Obviously the central purpose in the contract was to create an agency with the absolute power in the designated agent to handle and market the tobacco of the grower without interference by the grower in the agent's manner of handling and marketing, and yet with an ironclad agreement that the agent should have no profit, but account to the grower for the full proceeds of the sale of his property less the costs and expenses of handling and selling.
If, as contended by appellant, the contract was an absolute sale to the association whereby it acquired the absolute title to the tobacco, why was it necessary to incorporate in the agreement the provision that the association should have the right to mortgage the property so assigned to it? If it was an absolute sale to the association there could have been no necessity for the incorporation of such a provision for the association would have had as such owner the right to incumber its own property without the consent or agreement of its former owner.

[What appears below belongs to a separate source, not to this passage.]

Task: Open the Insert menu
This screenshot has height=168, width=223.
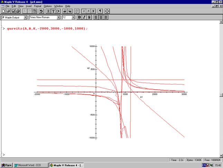Action: tap(28, 6)
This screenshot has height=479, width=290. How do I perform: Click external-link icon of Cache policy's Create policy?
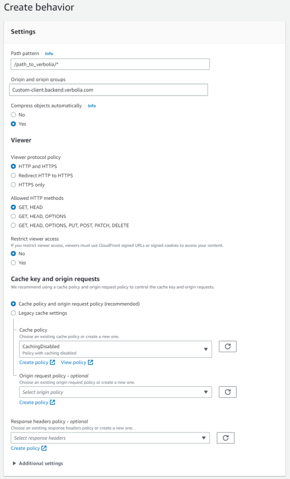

This latter provision, and the provision that the association was to account to the grower for the full proceeds, *168 of his tobacco less costs and expenses, are absolutely convincing that it was not within the minds of the parties that the transaction was an absolute sale by the grower to the association; but on the contrary these provisions and the many detailed provisions for the operation of the association are wholly inconsistent with any other view than that they were entering into a contract of agency, whereby the association was given certain absolute power in the handling and marketing of the growers' property, but whereby it was required in the end to account to him for the full sale price of his product less costs and expenses.
In other words, it was essentially a sales contract of agency made by each grower with an association of his own creation primarily and essentially for his own benefit, and in no event for the benefit of the nonprofit-earning association which the several growers had organized.
In determining whether an agreement between parties is a sale or whether it is a mere contract of agency, isolated expressions in the instrument indicating whether it is one or the other are not necessarily controlling; on the contrary the courts will ignore apparently inconsistent language used, and look to the real nature of the agreement between the parties, what its real purpose was, and what, from the nature of the transaction, must have been in the minds of the parties.
In this case the association not only was the creature of the growers, but by its charter it had no right to make a profit out of the handling or sale of their products. The whole conception of the organization was that it was a marketing association created and organized for the purpose of advantageous marketing of the growers' product, not for the benefit of the association, but for the benefit of its members, who were all either growers or landlords.
A consideration of these facts makes it impossible that the parties could have had in mind any other thing than the creating of a sales agency in the execution of the several contracts. 22 Rawle C. L. p. 216; 2 C. J. pp. 420, 421; Haarparinne v. Butter Hill Fruit Growers' Association,
It results from what we have said that the action of the trial court in overruling the demurrer to the petition was proper.